Bugün “İzmir depremi” yıktı, yarın İstanbul ya da başka bir kentin depremi binaları yerle bir edecek, canlar yanacak, hayatlar sönecek!

Bu kaçınılmaz bir olgu!

Bilim adamları ve deprem uzmanları yıllardır “Önlem... Önlem...” diye yırtınıyor, neler yapılması gerektiğini anlatıyor.

Sanki duvara söylüyorlarmış gibi kimse duymuyor onları...

20 bin kişinin öldüğü 1999 depreminden bu yana 21 yıl geçti. Devlet ne yaptı? Hangi önlemleri aldı? Ne yazık ki, sadece lâf var, icraat yok!

“Burası Türkiye abicim! Başka ne olur?” diyenlere hak vermemek mümkün mü?

★★★

Doğru Parti Genel Başkanı Rifat Serdaroğlu’ndan bir mektup aldım.

“Ben, 1988 Adana-Ceyhan depremi sonrasında ‘Görevli Bakan’ olarak bölgedeydim.” diyor ve her depremden sonra yaşanan rezillikleri şöyle anlatıyor:

“Ülkemizin bir yöresini deprem mi vurdu, bir afete mi uğradık?

Hemen aynı gün akbabalar gibi oraya üşüşürler!

Kimler mi? Deprem sonrası hiçbir işe yaramayacak etkisiz yetkililer!

Başta bakanlar, başbakan, parti genel başkanları, vs...

Onlar gelince neler olur bilir misiniz?

Depremde çalışması, kurtarma işini gözlemlemesi, barınma, yemek ve yardımları organize etmesi gereken görevlilerin çoğu, karşılamaya gider.

İsterse gitmesinler! Bakan geliyor, bakan! Boru mu bu?

Deprem sanki havalimanında olmuş gibi, herkes oradadır!

Gelenler, deprem veya kurtarma uzmanı imişler gibi, etraflarındaki gazeteci-televizyoncu- kameraman ordusu ile şov olsun diye yapılan işlere karışırlar!

Zamana karşı hayat kurtarma yarışına girmiş görevlilerin işlerini zorlaştırırlar.

Şehrin valisi, belediye başkanı işi gücü bırakıp “Beyefendilerin” isteklerini yerine getirmek için koşuştururlar!

★★★

İzmir’de benzeri rezilliği yaşadık!

Kendisini Bakan zanneden atanmış biri, altında insanların bulunduğu yıkıntının üzerine çıkmış, poz veriyordu! Bir diğeri, gazetecileri toplamış çorba dağıtır gibi yapıyordu!

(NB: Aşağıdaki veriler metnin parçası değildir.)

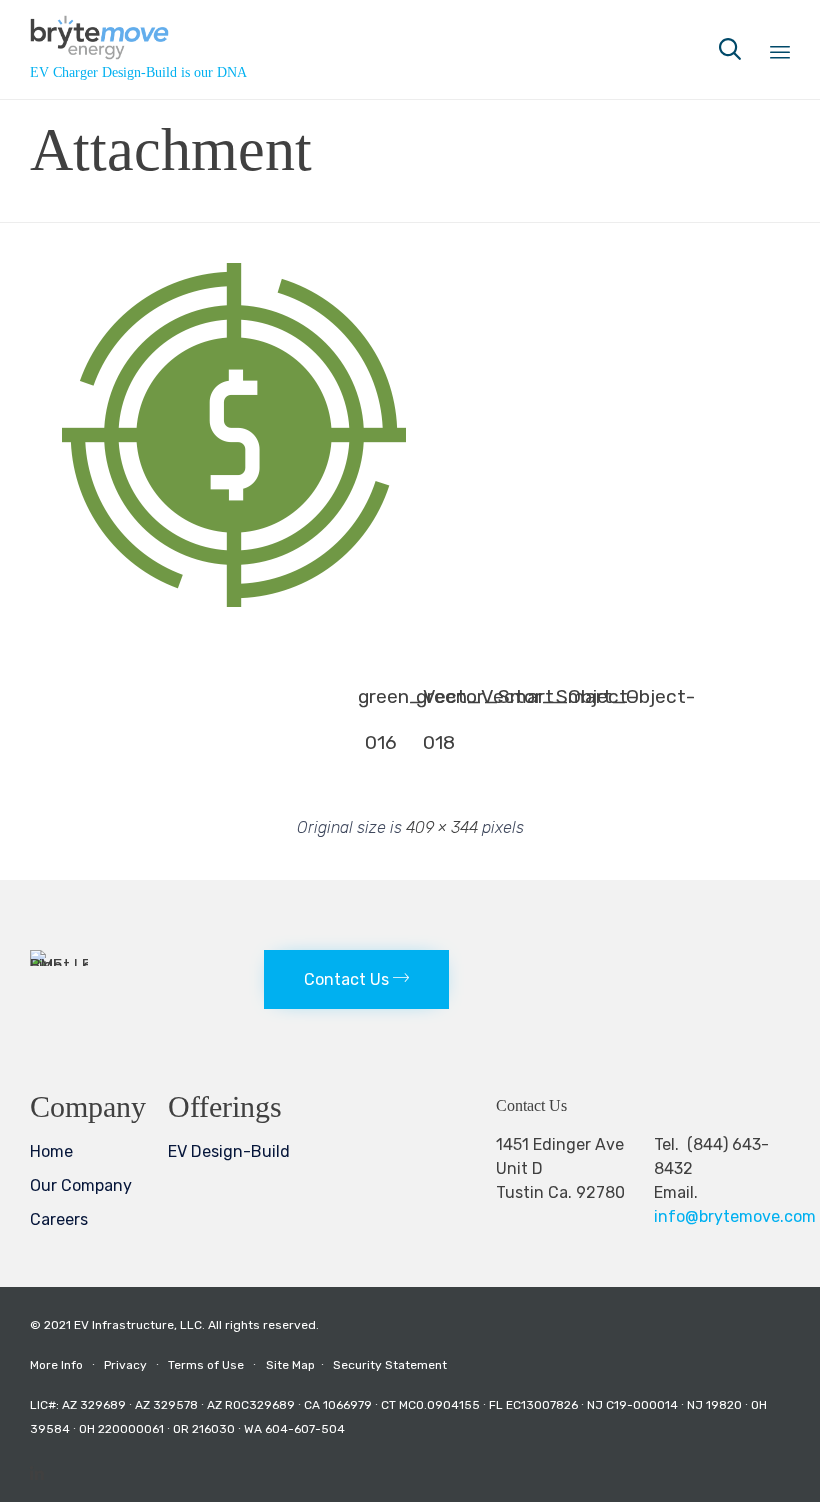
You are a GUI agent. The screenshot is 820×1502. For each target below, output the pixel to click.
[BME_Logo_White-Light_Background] (59, 965)
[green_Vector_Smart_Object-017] (234, 602)
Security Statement (390, 1365)
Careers (59, 1219)
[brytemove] (138, 37)
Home (51, 1151)
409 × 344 (442, 827)
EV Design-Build (229, 1151)
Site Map (298, 1365)
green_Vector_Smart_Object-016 (381, 702)
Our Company (81, 1185)
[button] (234, 435)
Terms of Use (206, 1365)
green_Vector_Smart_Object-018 (439, 702)
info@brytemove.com (735, 1216)
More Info (56, 1365)
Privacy (125, 1365)
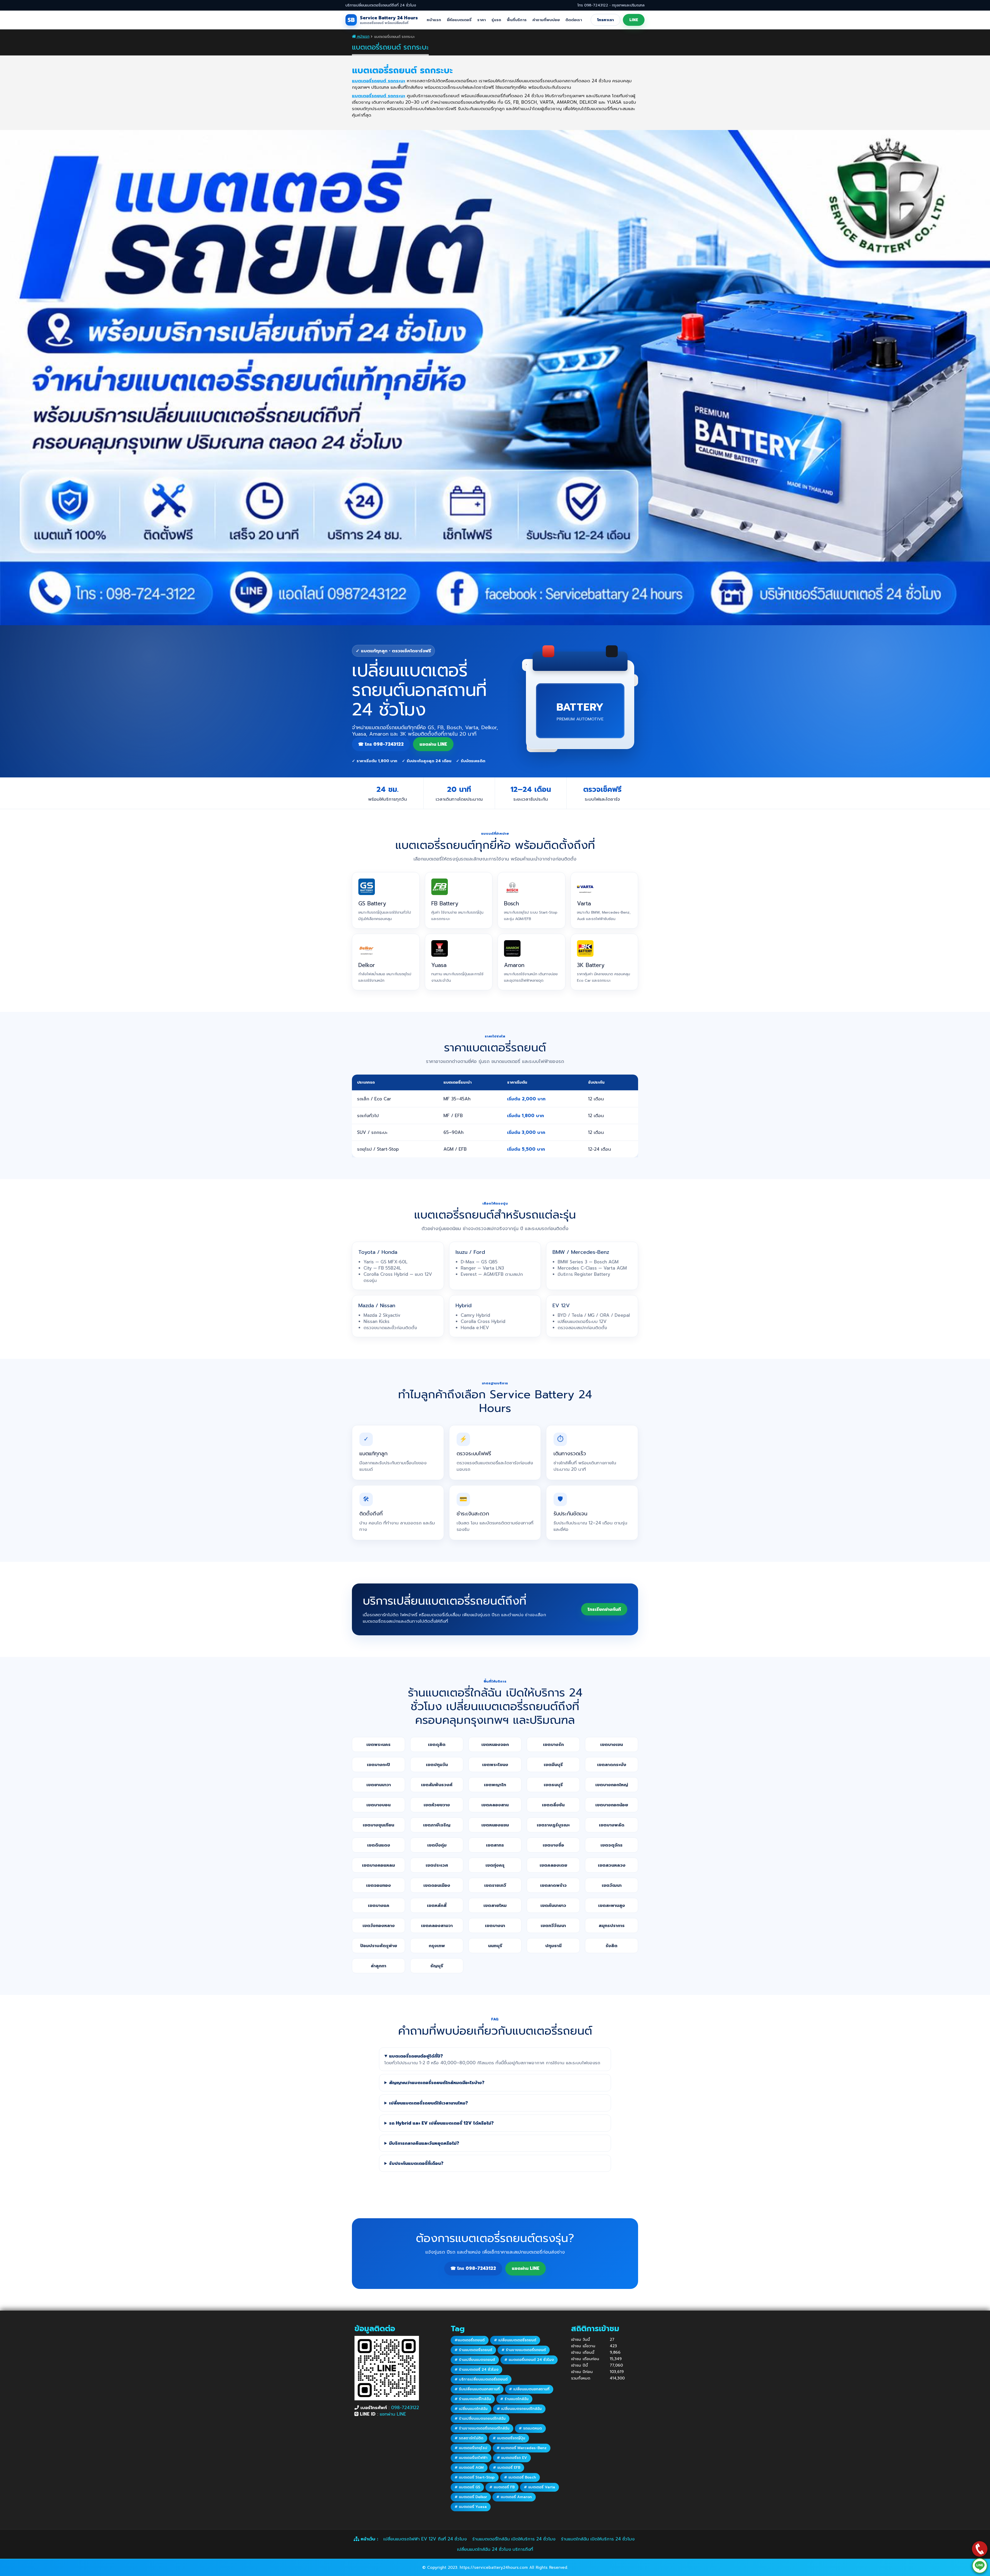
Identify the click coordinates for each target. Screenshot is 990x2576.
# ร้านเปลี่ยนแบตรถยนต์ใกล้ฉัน (480, 2418)
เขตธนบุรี (553, 1784)
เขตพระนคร (378, 1744)
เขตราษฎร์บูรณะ (553, 1825)
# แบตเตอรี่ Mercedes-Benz (522, 2448)
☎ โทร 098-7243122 (381, 744)
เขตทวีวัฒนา (553, 1925)
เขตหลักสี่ (437, 1905)
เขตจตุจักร (611, 1845)
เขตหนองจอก (495, 1744)
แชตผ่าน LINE (433, 744)
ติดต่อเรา (573, 20)
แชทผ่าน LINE (393, 2414)
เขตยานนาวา (378, 1784)
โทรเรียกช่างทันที (604, 1609)
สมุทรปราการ (612, 1925)
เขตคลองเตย (553, 1865)
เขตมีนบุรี (553, 1764)
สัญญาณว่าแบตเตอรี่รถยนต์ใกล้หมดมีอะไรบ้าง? (436, 2082)
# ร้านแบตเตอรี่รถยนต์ (473, 2350)
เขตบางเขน (611, 1744)
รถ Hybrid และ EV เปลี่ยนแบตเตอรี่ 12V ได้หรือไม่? (441, 2123)
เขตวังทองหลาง (378, 1925)
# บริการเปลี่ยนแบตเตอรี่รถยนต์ (481, 2379)
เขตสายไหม (495, 1905)
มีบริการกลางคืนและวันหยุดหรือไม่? (424, 2143)
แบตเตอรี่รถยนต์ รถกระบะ (378, 80)
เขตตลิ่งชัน (553, 1804)
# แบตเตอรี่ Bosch (520, 2477)
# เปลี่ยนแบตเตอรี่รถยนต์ (515, 2340)
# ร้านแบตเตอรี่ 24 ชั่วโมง (476, 2369)
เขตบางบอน (378, 1804)
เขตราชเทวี (495, 1885)
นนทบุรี (495, 1945)
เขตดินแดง (378, 1845)
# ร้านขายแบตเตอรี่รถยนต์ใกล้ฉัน (482, 2428)
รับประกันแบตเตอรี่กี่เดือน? (416, 2163)
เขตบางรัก (553, 1744)
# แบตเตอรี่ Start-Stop (475, 2477)
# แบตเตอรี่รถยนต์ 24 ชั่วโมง (529, 2359)
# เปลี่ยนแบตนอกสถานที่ (529, 2389)
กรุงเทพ (437, 1945)
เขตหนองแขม (495, 1825)
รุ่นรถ (496, 20)
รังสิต (611, 1945)
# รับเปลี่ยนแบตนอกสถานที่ (477, 2389)
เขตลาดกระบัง (611, 1764)
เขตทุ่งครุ (495, 1865)
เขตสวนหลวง (611, 1865)
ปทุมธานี (553, 1945)
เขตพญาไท (495, 1784)
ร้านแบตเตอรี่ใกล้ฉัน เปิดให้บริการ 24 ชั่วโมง (513, 2539)
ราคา (481, 20)
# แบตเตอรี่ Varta (539, 2487)
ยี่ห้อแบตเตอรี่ (459, 20)
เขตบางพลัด (611, 1825)
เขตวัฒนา (612, 1885)
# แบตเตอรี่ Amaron (514, 2497)
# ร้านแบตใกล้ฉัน (514, 2399)
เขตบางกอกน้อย (611, 1804)
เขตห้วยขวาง (437, 1804)
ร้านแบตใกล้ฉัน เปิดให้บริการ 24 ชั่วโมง (597, 2539)
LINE (633, 20)
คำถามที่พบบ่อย (546, 20)
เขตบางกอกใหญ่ (611, 1784)
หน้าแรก (434, 20)
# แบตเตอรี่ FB (502, 2487)
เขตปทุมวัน (437, 1764)
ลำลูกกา (378, 1965)
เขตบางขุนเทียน (378, 1825)
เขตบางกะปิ (378, 1764)
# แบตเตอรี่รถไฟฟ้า (471, 2457)
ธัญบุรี (436, 1965)
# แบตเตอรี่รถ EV (512, 2457)
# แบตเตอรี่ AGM (469, 2467)
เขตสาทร (495, 1845)
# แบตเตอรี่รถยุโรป (471, 2448)
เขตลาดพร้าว (553, 1885)
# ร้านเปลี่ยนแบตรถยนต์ (475, 2359)
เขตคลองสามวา (437, 1925)
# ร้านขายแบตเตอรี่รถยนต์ (523, 2350)
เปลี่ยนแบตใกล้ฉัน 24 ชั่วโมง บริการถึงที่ (495, 2549)
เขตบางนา (495, 1925)
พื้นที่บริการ (517, 20)
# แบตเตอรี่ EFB (506, 2467)
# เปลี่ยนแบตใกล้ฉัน (471, 2408)
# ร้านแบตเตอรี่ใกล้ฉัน (473, 2399)
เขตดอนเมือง (436, 1885)
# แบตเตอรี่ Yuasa (471, 2506)
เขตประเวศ (437, 1865)
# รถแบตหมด (530, 2428)
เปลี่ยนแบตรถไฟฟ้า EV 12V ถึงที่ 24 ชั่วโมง (425, 2539)
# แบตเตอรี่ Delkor (471, 2497)
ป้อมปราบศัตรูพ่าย (378, 1945)
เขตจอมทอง (378, 1885)
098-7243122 (405, 2407)
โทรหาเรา (605, 20)
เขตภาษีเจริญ (436, 1825)
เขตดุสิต (437, 1744)
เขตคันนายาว (553, 1905)
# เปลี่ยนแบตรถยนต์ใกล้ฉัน (519, 2408)
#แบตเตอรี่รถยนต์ (470, 2340)
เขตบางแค (378, 1905)
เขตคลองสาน (495, 1804)
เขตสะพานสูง (611, 1905)
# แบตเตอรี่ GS (467, 2487)
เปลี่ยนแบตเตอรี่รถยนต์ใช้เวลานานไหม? (428, 2103)
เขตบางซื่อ (553, 1845)
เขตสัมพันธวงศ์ (436, 1784)
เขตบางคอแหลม (378, 1865)
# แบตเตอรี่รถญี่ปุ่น (509, 2438)
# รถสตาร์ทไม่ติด (469, 2438)
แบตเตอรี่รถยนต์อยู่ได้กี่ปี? (416, 2056)
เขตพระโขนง (495, 1764)
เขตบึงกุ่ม (437, 1845)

Depremin ertesi günü muhalefet partileri genel başkanları “geçmiş olsun” demek ve çalışmaları yerinde izlemek için İzmir’e geleceklerini açıkladılar!

Hâlâ can kurtarma çalışmaları devam ederken neyi yerinde izleyecekler, şahsen ben anlamış değilim!

Bakanlar yetmedi, bir de genel başkanlar gelecek!

Bu davranışlar tamamen ilkellik görüntüsüdür!

Gelişmiş bir ülkede, böyle bir doğal afette veya yangın sonrasında, görevlilerin nerede ve hangi işi yapacakları önceden planlanır.

Sivil halktan çalışmalara katılacak olanların ne yapacakları, örneğin hangi yangın borusunun başına gidip vanayı hazır hale getirip itfaiyeyi bekleyeceğine kadar her şey, hastane, barınma, yemek gibi öncelikli işler en ince noktasına kadar planlanır.

Bu planlama sonucu afet, en az can ve mal kaybıyla atlatılmış olur.

★★★

Kerametleri kendilerinden olan “Beyefendilere” seslenelim;

Lütfen afetin olduğu yere hemen gelmeyin.

Bırakın, görevliler insanları kurtarsınlar.

Doktorlarımız ve sağlık çalışanlarımız yaralıları hayata döndürsünler.

Kayıpları olanlar, sevdiklerini toprağa versinler, hayat normale dönmeye başlasın, ondan sonra gelin!

İnanın yettiniz artık! Canımıza tak dedi!

★★★

Bakan otosu geçecek diye yolu trafiğe kapatan görevlileri ve yolda bekleyen ambülansı gördü bu gözler!

Zaten insanlara gülmeyi unutturdunuz, hiç olmazsa bırakın görevliler insanları kurtarsınlar!

Daha sonra gelip şovunuzu yaparsınız!

Güzel İzmir’imize, demokrat ve çağdaş İzmirli hemşehrilerimize geçmiş olsun dileklerimi sunuyorum.

Allah böyle felaketlerden hepimizi korusun!”

(Rifat Serdaroğlu- Doğru Parti Genel Başkanı)

GÜNÜN SÖZÜ


Her zaman yeteri kadar felaket var ama deprem en beteri!